_Task instructions_
All pictures are to be excluded when the data below is output verbatim.

Dataset records:
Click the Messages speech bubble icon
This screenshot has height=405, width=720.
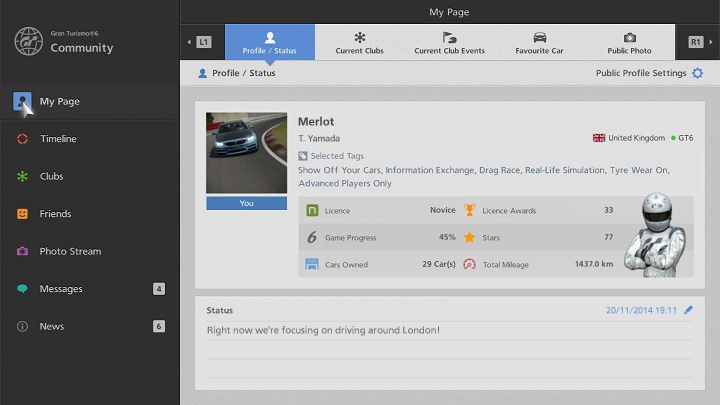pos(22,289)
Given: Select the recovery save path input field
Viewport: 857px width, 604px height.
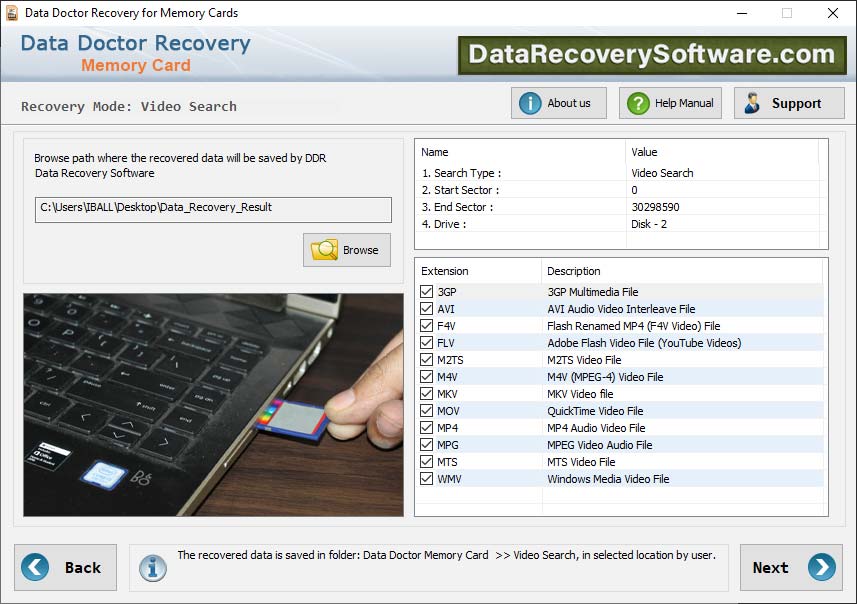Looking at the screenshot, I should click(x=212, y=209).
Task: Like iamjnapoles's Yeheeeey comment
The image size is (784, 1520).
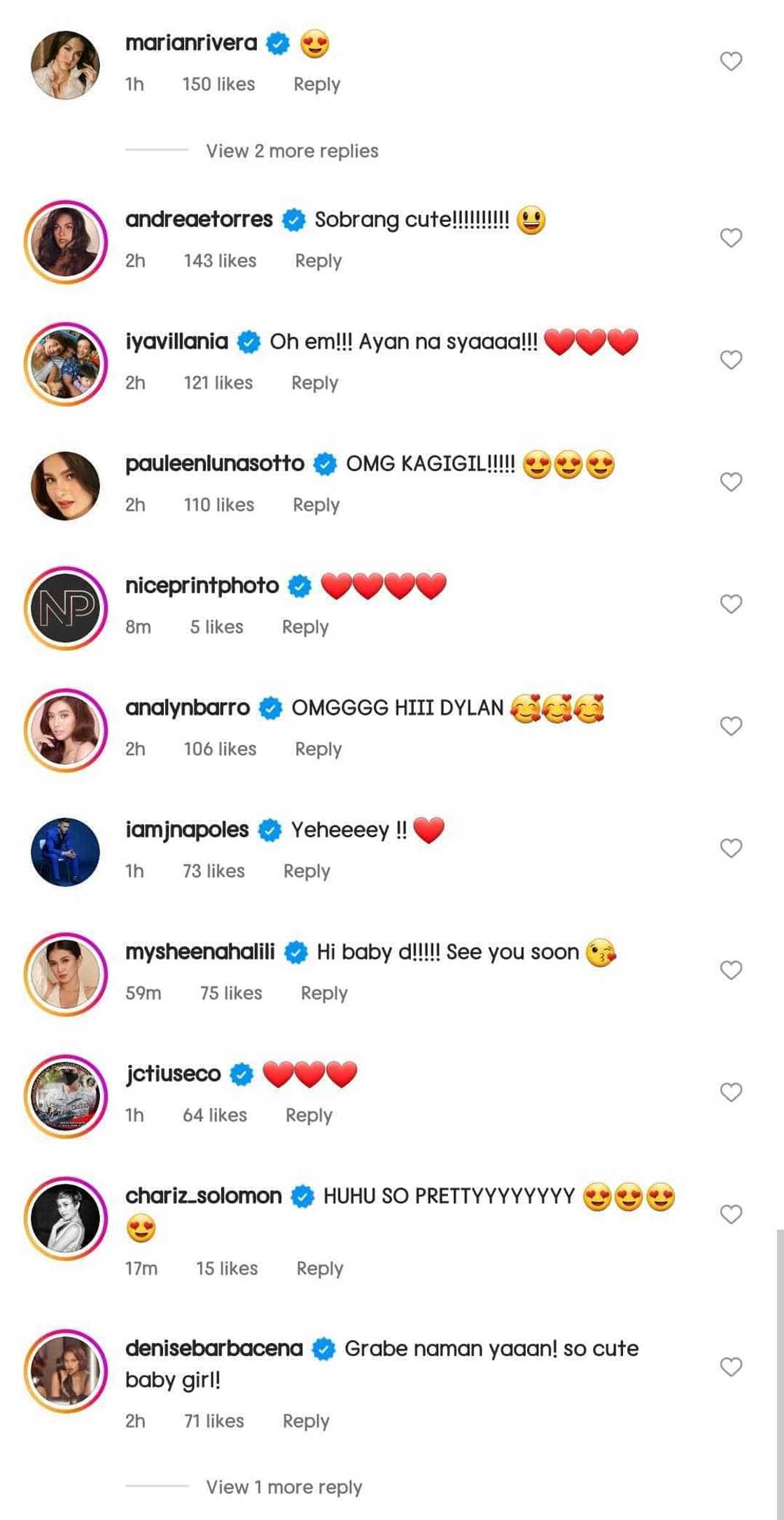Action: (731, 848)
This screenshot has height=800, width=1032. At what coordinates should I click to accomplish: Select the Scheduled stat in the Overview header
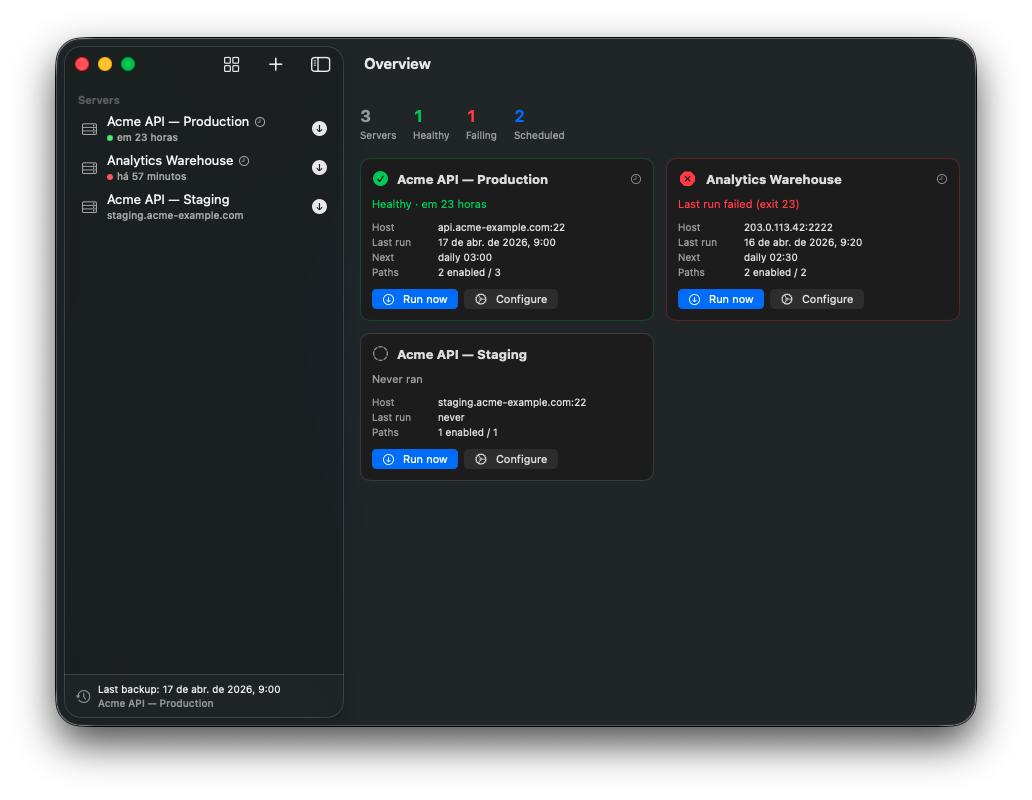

_Your solution_
Click the Messages speech bubble icon
This screenshot has height=405, width=720.
pos(22,289)
Given: Select the recovery save path input field
Viewport: 857px width, 604px height.
Looking at the screenshot, I should click(x=212, y=209).
Task: Like iamjnapoles's Yeheeeey comment
The image size is (784, 1520).
Action: (731, 848)
This screenshot has height=800, width=1032. At what coordinates should I click to accomplish: Select the Scheduled stat in the Overview header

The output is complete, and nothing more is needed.